PDA

View Full Version : Search engine evolution: avoid partial match


Alex Piotto
08-21-2002, 08:09 PM
Hi my friends!
The code below is a workaround of the code that murdred give to me... I modified it a bit, and it works, I mean it do the search... but it match partial words...
I need it match only whole words.

I tryed to put a \b .... \b in the preg_match function around the $searchpattern, but doesn't works...

here is the code:
________________________

<?
Header('Cache-Control: no-cache');
Header('Pragma: no-cache');
?>
<html><head><title>search the csv file</title></head><body>
<form method="post" action="<?php echo $HTTP_SERVER_VARS['PHP_SELF'];?>">
<input type="hidden" name="submitted" value="done">
Keywords: <input type="text" name="keyword">
<input type="submit" value="Search" name="submit"></form>
<?
$searchPattern = ''; // contains the searchPattern

function search_csv($file, $searchString){

if (empty($searchString)) {return false;} // check if the search string contains nothing

$keywords = preg_split('/[s]+/', trim($searchString)); // prepare search pattern

$keywords = array_values(array_unique($keywords)); // remove duplicate entries

for ($k = 0; $k < count($keywords); $k++) {
$keywords[$k] = preg_quote($keywords[$k], '/'); // escape preg specific characters
}

$searchPattern = '/(' . implode('|', $keywords) . ')/i'; // build the search case-insensitive pattern

$fp = fopen($file, "r"); /* go through the file */

while ( ($str = fread($fp, 1)) != "\n" ) {} // advance the file pointer to the next line

while ($fields = fgetcsv ($fp, 4096, ";")) { // iterate through each line and

// search all the fields
if (preg_match ($searchPattern, $fields[1] . ' ' . $fields[2]. ' ' . $fields[3]. ' ' . $fields[4]. ' ' . $fields[5])) {
$results[] = $fields;
}}
fclose ($fp);
return $results;
}

// call the function if form has been submitted
if (isset($HTTP_POST_VARS['submitted']) && $HTTP_POST_VARS['submitted'] = 'done') {
$results = search_csv("data2.txt", $HTTP_POST_VARS['keyword']);

echo "<div style='font-family:verdana; font-size:10px; color:#000000;'>\n";

if (!$results || count($results) == 0) { echo "<b>No results found.</b>\n";}
else { echo "<b>Found results:</b><br /><br />\n";

for ($i = 0; $i < count($results); $i++) {
$one = $results[$i][1];
$two = $results[$i][2];
$three = $results[$i][3];
$four = $results[$i][4];
$five = $results[$i][5];

echo "$one - $two - $three - $four - $five<br><br>";
}}}
?>
</div>
</body>
</html>

_________________________

Any suggestion?
Alex

Alex Piotto
08-22-2002, 06:41 AM
nobody?

.... murdred, are you there?

please...

Alex

mordred
08-22-2002, 03:26 PM
Hey, my nickname is mordred, not murdred... that looks like "murdered". ;)
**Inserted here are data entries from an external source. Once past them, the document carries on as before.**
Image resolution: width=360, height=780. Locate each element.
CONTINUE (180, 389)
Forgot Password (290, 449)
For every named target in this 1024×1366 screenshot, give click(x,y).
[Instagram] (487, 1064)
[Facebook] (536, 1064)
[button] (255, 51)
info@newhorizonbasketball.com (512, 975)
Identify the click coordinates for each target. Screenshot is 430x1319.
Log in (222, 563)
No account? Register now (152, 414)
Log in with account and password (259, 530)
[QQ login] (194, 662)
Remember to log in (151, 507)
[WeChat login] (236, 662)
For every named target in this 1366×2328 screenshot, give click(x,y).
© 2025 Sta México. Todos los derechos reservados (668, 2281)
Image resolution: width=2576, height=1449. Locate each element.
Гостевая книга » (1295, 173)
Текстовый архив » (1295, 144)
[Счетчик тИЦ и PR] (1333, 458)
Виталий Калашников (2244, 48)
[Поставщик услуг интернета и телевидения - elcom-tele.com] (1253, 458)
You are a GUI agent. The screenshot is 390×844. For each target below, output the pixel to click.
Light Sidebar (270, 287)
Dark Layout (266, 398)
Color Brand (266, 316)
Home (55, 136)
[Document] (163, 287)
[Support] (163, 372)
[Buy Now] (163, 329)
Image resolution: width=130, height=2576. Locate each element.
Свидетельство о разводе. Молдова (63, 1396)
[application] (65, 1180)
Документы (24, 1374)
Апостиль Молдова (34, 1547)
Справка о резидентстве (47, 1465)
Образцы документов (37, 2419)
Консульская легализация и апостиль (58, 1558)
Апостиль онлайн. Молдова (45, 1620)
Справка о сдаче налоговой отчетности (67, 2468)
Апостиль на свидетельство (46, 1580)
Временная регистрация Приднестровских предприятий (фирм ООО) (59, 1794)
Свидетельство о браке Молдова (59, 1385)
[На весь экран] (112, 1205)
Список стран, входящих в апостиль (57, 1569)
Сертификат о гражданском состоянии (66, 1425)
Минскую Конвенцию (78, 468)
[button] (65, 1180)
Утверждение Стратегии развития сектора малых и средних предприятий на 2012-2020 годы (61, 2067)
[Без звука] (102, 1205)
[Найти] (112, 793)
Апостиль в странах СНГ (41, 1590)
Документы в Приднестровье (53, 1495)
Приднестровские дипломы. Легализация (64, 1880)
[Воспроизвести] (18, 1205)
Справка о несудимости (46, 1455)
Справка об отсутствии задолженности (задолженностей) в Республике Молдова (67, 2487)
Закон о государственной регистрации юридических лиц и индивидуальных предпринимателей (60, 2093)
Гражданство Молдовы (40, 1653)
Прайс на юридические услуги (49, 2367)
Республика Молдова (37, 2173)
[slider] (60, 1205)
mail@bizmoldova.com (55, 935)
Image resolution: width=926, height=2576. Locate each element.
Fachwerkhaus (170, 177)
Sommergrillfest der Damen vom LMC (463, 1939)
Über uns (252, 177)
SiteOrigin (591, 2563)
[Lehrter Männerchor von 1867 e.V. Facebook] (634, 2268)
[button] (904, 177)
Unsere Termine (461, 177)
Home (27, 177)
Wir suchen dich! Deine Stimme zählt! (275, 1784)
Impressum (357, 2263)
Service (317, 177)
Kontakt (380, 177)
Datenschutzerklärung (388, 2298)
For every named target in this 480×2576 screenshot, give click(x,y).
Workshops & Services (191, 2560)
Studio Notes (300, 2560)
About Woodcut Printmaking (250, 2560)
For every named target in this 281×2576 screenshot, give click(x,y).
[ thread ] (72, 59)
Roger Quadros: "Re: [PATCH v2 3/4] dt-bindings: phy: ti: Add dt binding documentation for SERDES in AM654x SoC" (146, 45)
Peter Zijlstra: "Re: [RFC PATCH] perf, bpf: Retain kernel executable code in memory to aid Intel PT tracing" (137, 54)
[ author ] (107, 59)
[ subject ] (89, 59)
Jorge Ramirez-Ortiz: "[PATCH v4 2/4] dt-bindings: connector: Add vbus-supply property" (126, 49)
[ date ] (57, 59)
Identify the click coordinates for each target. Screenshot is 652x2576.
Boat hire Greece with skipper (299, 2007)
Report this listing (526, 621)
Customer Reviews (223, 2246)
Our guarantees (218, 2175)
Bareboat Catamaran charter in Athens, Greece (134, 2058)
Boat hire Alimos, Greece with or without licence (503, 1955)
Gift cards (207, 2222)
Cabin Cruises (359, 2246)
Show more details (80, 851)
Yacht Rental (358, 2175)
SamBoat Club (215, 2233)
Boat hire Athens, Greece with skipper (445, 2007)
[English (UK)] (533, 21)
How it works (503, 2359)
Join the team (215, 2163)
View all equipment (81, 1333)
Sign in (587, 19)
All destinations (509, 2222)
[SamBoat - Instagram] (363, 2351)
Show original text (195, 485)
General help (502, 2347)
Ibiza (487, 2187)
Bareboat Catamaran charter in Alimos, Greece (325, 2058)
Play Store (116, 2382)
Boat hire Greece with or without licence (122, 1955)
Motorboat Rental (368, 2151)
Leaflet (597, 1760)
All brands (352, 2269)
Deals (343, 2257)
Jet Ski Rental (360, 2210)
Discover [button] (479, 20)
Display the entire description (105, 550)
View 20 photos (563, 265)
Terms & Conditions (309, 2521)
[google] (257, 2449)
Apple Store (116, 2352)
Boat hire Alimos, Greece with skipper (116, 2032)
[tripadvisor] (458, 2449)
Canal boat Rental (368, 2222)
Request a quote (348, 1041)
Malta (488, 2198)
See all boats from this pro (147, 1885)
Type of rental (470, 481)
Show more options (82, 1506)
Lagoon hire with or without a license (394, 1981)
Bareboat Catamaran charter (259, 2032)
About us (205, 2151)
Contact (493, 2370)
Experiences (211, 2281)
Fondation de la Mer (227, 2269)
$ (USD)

Anyway, you were very close and on the right track. The following code is the my original searchCSV function with one line changed, to surround each keyword with the word boundary special chars.


// global variables
$searchPattern = ''; // contains the searchPattern

function search_csv($file, $searchString)
{
// check if the search string contains nothing
if (empty($searchString)) {
return false;
}

global $searchPattern;
$results = array();

/* Construct the search pattern for the preg_match */

// prepare search pattern
$keywords = preg_split('/[\s]+/', trim($searchString));

// remove duplicate entries
$keywords = array_values(array_unique($keywords));

// escape preg specific characters
// NOTE: This line has been changed to find only complete
// keywords and not partial matches
for ($k = 0; $k < count($keywords); $k++) {
$keywords[$k] = '\\b' . preg_quote($keywords[$k], '/') . '\\b';
}

// build the search pattern. Observe that the "i" modifier
// stands for a case-insensitive pattern.
$searchPattern = '/(' . implode('|', $keywords) . ')/i';


/* go through the .csv file */

$fp = fopen($file, "r");

// advance the file pointer to the next line
while ( ($str = fread($fp, 1)) != "\n" ) {
// empty statement
}

// iterate through each line and
while ($fields = fgetcsv ($fp, 1000, ";")) {

// search all desired fields
if (preg_match($searchPattern, $fields[1] . ' ' . $fields[2])) {
$results[] = $fields;
}
}

fclose ($fp);

return $results;
}

// call the function if form has been submitted
if (isset($_POST['submitted']) && $_POST['submitted'] = 'done') {
$results = search_csv("test.csv", $_POST['keyword']);

/* write the results */

echo "<div style='font-family:verdana; font-size:9pt; color:#000000;'>\n";

if (!$results || count($results) == 0) {
echo "<b>No results found.</b>\n";
} else {
echo "<b>Found results:</b><br />\n";

// iterate throught the results array
for ($i = 0; $i < count($results); $i++) {
echo preg_replace($searchPattern, "<span style='color:red;'>\\1</span>", $results[$i][1]) . ": ";
echo preg_replace($searchPattern, "<span style='color:red;'>\\1</span>", $results[$i][2]) . "<br />\n";
}
}
echo "</div>";
}


When I use the code above and type the keywords "sun conan" and test.csv contains


id;author;title;usdprice;
0;Agatha Cristie;Evil under the sun;50;
1;Arthur Conan Doyle;A study in Scarlet;75;
2;Raymond Chandler;Farewell my Lovely;28;
3;Stefano Benny;Hearth;35;
4;Stefano Benny;Black hole sun;123;


then the printed result is

Agatha Cristie: Evil under the sun
Arthur Conan Doyle: A study in Scarlet
Stefano Benny: Black hole sun

I think that's pretty close to your expectations. I commented on the line that needs amendment. Note that you have to put your on concatenated string for the preg_match function, as you did in your code example. I just left that "as is" so that my example works properly.

hth

P.S: Use the PHP tag of the vB Code, that helps reading your code.

Alex Piotto
08-22-2002, 08:09 PM
Hi mordred
...eh eh, sorry about your nickname... it was a typo error!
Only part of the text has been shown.